First (h/t: Larry Mishel), here is something I suspect you haven’t seen, because these compensation data (wages + benefits) are not as well known as they should be. They are high quality, firm-level data on both wages and the full-spate of employer-provided benefits, including shift premiums, health and pension coverage, vacation pay, and more (see the underlying article for details).
Between 2007 and 2014, real wages and compensation fell up to about the 80th percentile for comp and the 90th for wages. Interestingly, the very low-end has done a bit better, perhaps due to minimum wage increases. Also, the inequality pattern is clear, as beginning around the 20th percentile, real pay falls less or starts rising as you go up the pay scale.
Also notably, compensation inequality outpaces wage inequality, as employer provided benefits have grown faster than wages for higher paid workers, who are much more likely to get such benefits in the first place.
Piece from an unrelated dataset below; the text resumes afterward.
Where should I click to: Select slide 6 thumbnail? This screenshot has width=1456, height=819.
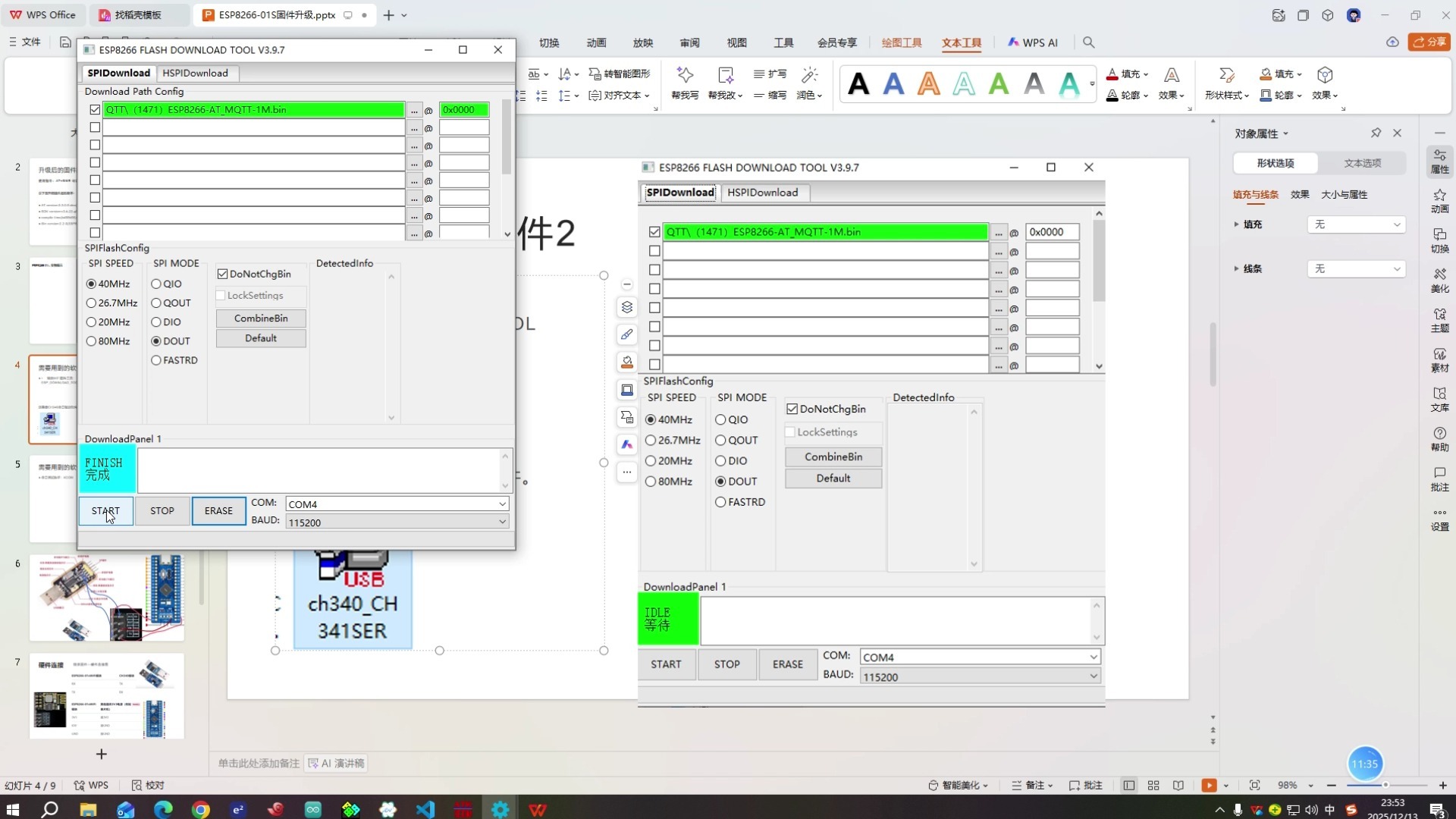click(x=106, y=598)
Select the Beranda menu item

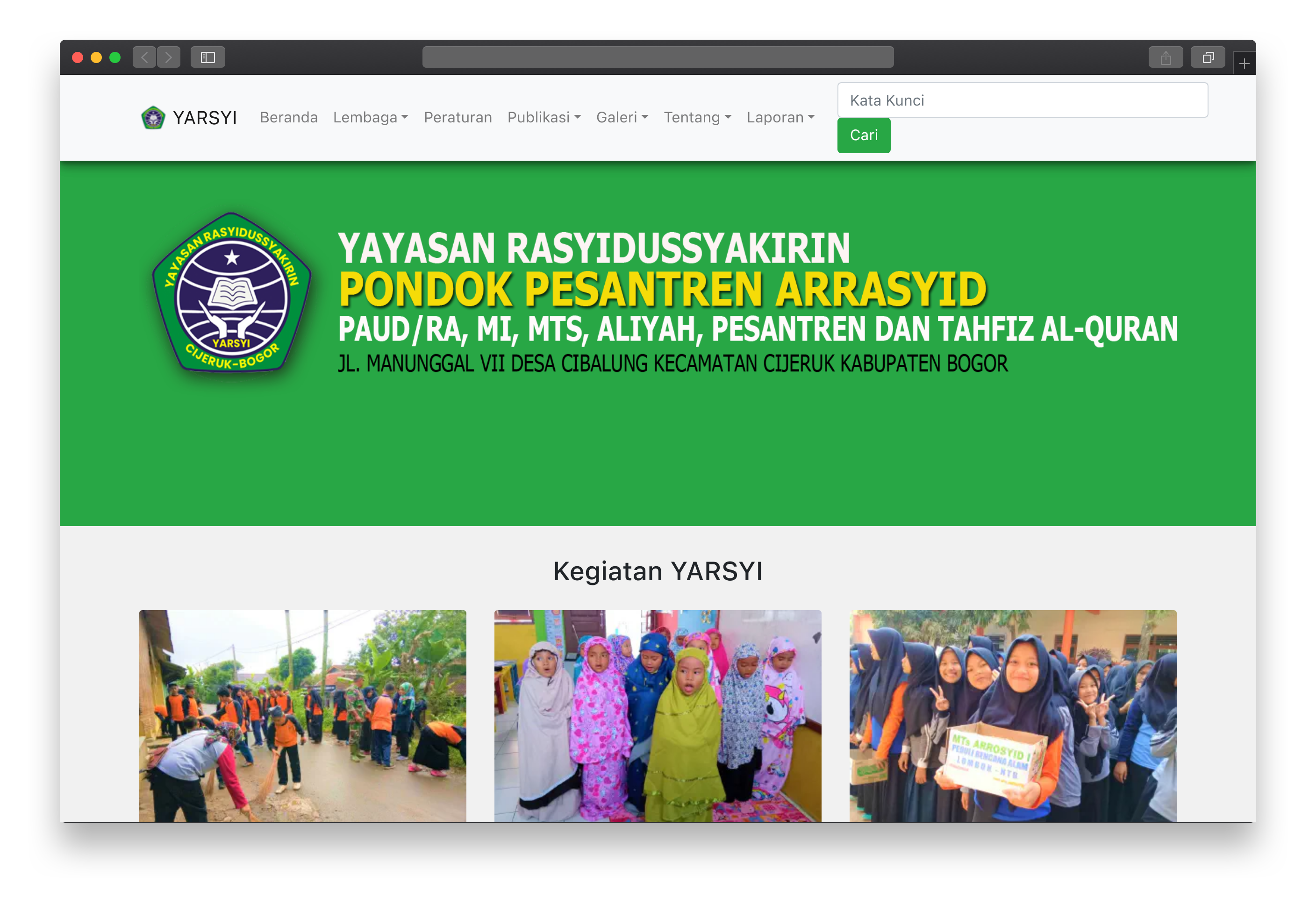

The next figure is just as dramatic. It’s from an important new report by Bill Galston and Elaine Kamarck, documenting the sharp increase in both “financialization” (the growing share of the financial sector in GDP) and “short-termism” in financial markets, with an emphasis on dividend payouts and share buybacks versus using retained profits to reinvest in productive capital.
The figure shows the sharp divergence of these two trends–shareholder payouts and business investment–starting in the 2000s. Obviously, there’s a lot more going on here than two variables can reveal, but I found the report plenty convincing that as the emphasis on short-term returns has grown, in part due to its role in executive compensation, investment has suffered.
The authors recommend ways to disincentivize impatient capital, including changing some SEC rules that a) I believe would help and b) does not need legislation, I’m told.
Unfortunately, they ignore another potentially good idea in this space: a financial transaction tax, of which I’ll have more to say about later this week.